ServerWatchStream can't be closed when client closed watcher
Bug report criteria
- [x] This bug report is not security related, security issues should be disclosed privately via [email protected].
- [x] This is not a support request or question, support requests or questions should be raised in the etcd discussion forums.
- [x] You have read the etcd bug reporting guidelines.
- [x] Existing open issues along with etcd frequently asked questions have been checked and this is not a duplicate.
What happened?
ServerWatchStream can't be closed when client closed watcher
What did you expect to happen?
when client closed watcher ServerWatchStream should be closed
How can we reproduce it (as minimally and precisely as possible)?
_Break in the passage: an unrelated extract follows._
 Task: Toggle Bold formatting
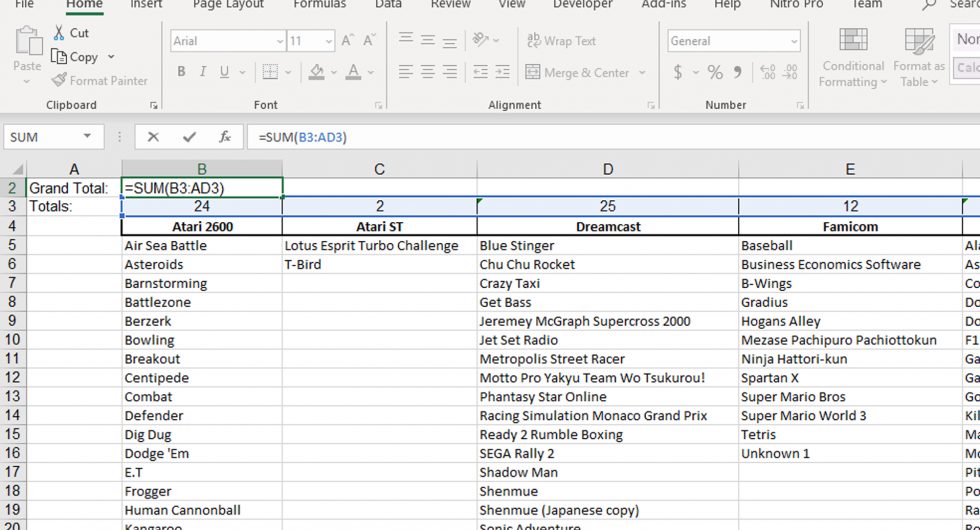pyautogui.click(x=181, y=72)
using jetcd write the follow code and run while(1) { Watch.Watcher watcher = etcdClient.getWatchClient().watch(....); TimeUnit.SECONDS.sleep(5); watcher.close(); }
Anything else we need to know?
func (ws *watchServer) Watch(stream pb.Watch_WatchServer) (err error) { in this function, sws.recvLoop() return nil when recv EOF,so the line errc <- rerr will never be executed. go the below select will never be executed. this lead to serverWatchStream leak.
Etcd version (please run commands below)
$ etcd --version
# 3.5.17
$ etcdctl version
# 3.5.17
Etcd configuration (command line flags or environment variables)
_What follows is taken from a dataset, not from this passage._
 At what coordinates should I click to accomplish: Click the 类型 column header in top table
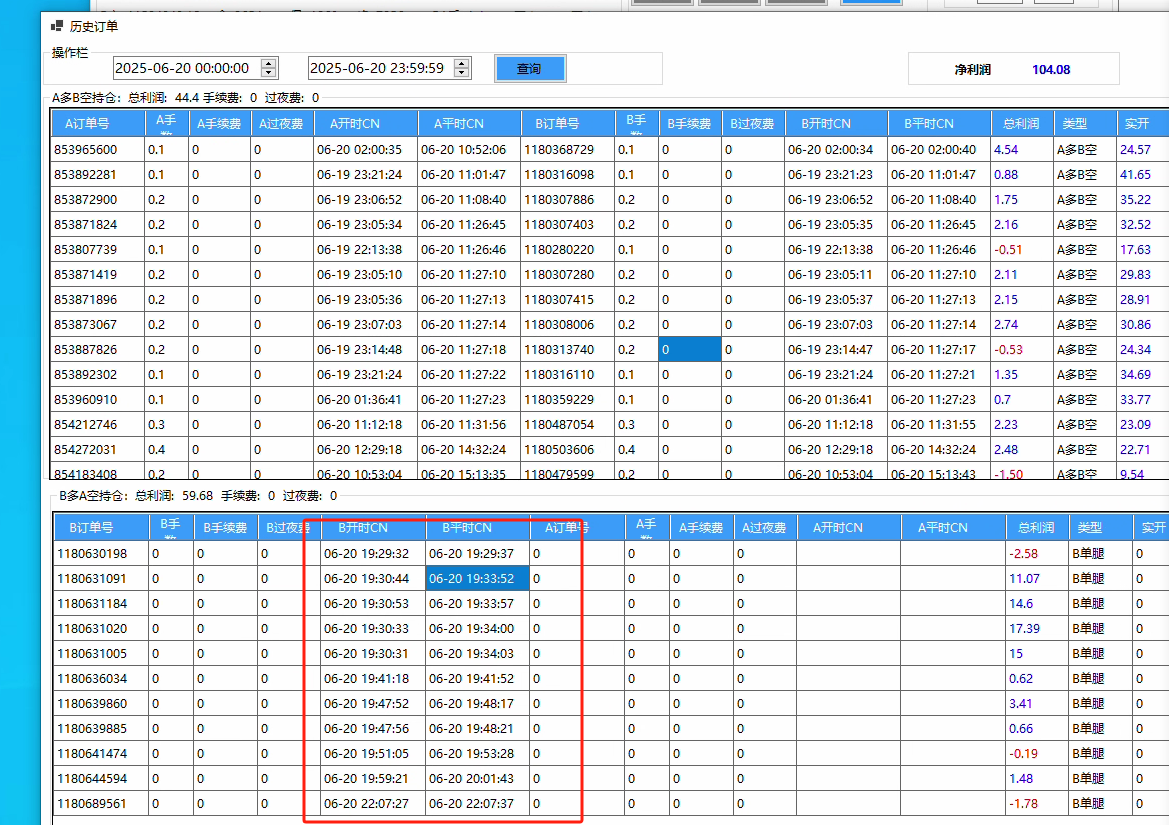pyautogui.click(x=1074, y=124)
paste your configuration here
Etcd debug information (please run commands below, feel free to obfuscate the IP address or FQDN in the output)
$ etcdctl member list -w table
# paste output here
$ etcdctl --endpoints=<member list> endpoint status -w table
# paste output here
Relevant log output
Yeah, although this PR seems fixed some issue, but I don't see any difference.
Adding a <-sws.closec: branch when a cancel watch request is received does not do any help.
select {
case sws.ctrlStream <- wr:
case <-sws.closec:
return nil
}
any updates on this? This is a memory leak and may cause catastrophic problems. we are hoping this bug can be fixed.
@serathius @apullo777 can you help and take a look at this issue?
@ahrtr would you mind taking a look?
Hi,
I'm new to contributing to etcd and have been studying the codebase. I believe I found a solution to the memory leak issue.
The memory leak occurs due to improper resource cleanup in serverWatchStream.Watch():
-
Race condition: When client cancels context quickly, the select statement chooses
<-stream.Context().Done()beforeerrcreceives the error fromrecvLoop, causing incomplete cleanup. -
EOF case: When
recvLoop()returns nil (EOF), no signal is sent toerrc, causing the select to hang indefinitely.
The fix involves three key changes:
- Added synchronization channel to ensure
recvLoopgoroutine always completes - Fixed EOF case by sending
io.EOFtoerrcwhenrecvLoop()returns nil - Unified cleanup by always closing
ctrlStreamregardless of which select case triggers
func (ws *watchServer) Watch(stream pb.Watch_WatchServer) (err error) {
// ... existing code ...
errc := make(chan error, 1)
done := make(chan struct{}) // NEW: synchronization channel
go func() {
defer close(done) // NEW: signal completion
if rerr := sws.recvLoop(); rerr != nil {
// ... existing error handling ...
errc <- rerr
} else {
// NEW: Handle EOF case to prevent hanging select
errc <- io.EOF
}
}()
select {
case err = <-errc:
if errors.Is(err, context.Canceled) {
err = rpctypes.ErrGRPCWatchCanceled
}
case <-stream.Context().Done():
err = stream.Context().Err()
if errors.Is(err, context.Canceled) {
err = rpctypes.ErrGRPCWatchCanceled
}
// NEW: Wait for recvLoop to complete to prevent resource leaks
<-done
}
// NEW: Always close ctrlStream for proper cleanup
close(sws.ctrlStream)
sws.close()
return err
}
Would appreciate feedback on this approach.
@Siomachkin thank you for your reply, we have thought about your "Fixed EOF case by sending io.EOF to errc when recvLoop() returns nil", we think it would be normal for the client to close the write part(half close) of the stream because if a client thinks that it does not need to write anything to the ectd server anymore it can close the write part of the stream but it may still wants to get notified when the key it is watching changes, so if the client close the write part, the etcd server may get an EOF, but the server should not close the stream.
One possible solution would be for the server to check if the stream has no more watchers being watched, then it can close the stream. But there is one thing to be considered, for the watch api, the grpc method is defined as a binary stream call, I was wondering if it is allowed for the client to send more then one watch requests to the etcd server on one stream, if it is allowed, then the server should do nothing, the client should be responsible for closing all the streams.
This issue has been automatically marked as stale because it has not had recent activity. It will be closed after 21 days if no further activity occurs. Thank you for your contributions.